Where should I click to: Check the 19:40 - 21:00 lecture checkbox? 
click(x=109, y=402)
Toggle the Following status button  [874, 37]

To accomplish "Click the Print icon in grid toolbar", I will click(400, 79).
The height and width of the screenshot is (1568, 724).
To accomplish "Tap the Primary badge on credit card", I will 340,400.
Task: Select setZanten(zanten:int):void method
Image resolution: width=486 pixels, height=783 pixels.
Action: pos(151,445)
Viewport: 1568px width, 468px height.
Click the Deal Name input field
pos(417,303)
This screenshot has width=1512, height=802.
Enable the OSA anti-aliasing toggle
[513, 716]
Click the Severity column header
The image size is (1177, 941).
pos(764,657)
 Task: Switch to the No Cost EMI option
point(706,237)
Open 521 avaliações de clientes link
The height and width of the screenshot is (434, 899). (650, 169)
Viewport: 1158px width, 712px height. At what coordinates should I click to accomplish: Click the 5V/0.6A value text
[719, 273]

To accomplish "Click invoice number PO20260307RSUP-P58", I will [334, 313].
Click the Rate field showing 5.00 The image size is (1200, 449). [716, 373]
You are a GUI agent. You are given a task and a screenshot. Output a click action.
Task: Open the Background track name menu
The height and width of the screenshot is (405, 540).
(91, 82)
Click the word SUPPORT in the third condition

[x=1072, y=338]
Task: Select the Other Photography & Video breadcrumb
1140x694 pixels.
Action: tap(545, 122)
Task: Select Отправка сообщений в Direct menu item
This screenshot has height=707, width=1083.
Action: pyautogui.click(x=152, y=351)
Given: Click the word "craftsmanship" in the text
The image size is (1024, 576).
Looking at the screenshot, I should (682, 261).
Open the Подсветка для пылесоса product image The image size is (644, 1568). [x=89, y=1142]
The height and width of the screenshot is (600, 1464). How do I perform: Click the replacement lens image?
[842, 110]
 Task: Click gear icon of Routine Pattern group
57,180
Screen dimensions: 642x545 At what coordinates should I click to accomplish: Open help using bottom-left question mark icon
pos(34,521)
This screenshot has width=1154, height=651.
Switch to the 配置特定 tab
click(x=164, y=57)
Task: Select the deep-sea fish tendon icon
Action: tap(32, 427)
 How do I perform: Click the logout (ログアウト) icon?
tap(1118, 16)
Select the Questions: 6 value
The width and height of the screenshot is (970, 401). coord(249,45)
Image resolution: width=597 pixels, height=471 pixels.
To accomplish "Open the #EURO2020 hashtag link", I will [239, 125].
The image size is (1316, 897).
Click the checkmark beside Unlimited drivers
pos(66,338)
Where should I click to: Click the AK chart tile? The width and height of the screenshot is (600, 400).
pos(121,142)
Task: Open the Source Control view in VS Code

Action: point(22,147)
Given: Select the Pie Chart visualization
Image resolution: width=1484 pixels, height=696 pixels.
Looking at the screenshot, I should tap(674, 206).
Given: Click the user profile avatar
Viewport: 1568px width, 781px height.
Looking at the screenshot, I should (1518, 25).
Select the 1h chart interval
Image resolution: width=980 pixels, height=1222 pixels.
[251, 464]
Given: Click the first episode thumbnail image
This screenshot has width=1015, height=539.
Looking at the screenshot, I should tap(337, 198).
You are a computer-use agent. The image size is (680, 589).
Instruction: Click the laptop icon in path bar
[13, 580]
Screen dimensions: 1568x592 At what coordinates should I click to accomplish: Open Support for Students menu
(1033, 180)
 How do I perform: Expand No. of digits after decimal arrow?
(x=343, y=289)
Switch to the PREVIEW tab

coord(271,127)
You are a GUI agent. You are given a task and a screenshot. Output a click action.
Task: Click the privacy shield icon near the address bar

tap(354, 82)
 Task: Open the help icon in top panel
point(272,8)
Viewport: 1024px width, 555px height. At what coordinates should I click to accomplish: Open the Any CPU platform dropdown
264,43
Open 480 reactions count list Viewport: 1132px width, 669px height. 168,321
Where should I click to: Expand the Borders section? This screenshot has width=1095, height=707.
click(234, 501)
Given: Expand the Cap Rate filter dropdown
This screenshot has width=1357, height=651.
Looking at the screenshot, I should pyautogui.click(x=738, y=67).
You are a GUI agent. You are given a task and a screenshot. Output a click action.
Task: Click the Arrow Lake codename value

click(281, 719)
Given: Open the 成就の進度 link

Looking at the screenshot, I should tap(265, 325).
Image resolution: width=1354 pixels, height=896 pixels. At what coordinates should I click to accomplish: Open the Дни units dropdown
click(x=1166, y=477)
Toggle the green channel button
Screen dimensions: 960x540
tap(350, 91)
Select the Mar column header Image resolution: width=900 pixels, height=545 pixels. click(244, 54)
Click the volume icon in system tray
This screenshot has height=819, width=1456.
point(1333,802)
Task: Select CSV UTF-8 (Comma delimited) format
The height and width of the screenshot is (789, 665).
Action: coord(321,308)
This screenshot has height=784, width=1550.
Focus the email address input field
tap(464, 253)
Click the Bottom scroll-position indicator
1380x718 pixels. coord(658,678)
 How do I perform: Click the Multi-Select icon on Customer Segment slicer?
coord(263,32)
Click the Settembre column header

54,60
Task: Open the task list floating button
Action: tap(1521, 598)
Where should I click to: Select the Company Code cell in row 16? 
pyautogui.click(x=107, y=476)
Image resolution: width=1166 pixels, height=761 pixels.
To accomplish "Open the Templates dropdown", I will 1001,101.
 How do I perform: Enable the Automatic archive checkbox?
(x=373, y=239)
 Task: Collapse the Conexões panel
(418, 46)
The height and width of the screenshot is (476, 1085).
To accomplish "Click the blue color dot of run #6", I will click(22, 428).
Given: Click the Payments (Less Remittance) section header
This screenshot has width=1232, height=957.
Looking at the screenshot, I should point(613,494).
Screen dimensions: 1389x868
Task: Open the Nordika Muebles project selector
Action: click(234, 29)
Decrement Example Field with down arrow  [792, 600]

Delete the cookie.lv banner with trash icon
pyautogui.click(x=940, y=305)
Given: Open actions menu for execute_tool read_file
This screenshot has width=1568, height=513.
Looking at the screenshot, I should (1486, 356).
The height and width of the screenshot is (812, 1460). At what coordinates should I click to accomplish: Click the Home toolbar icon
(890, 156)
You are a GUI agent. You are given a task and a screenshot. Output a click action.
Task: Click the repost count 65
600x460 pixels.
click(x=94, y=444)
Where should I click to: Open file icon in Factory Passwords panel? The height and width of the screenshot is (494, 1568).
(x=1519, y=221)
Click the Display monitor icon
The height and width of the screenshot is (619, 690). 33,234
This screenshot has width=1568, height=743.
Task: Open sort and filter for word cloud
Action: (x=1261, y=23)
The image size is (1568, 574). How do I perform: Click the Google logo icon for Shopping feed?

......

Check each line in the records above for the word "Rate". Return those that have it.

== ANSWER SECTION ==
Click the Rate field showing 5.00 The image size is (1200, 449). [716, 373]
Given: Expand the Cap Rate filter dropdown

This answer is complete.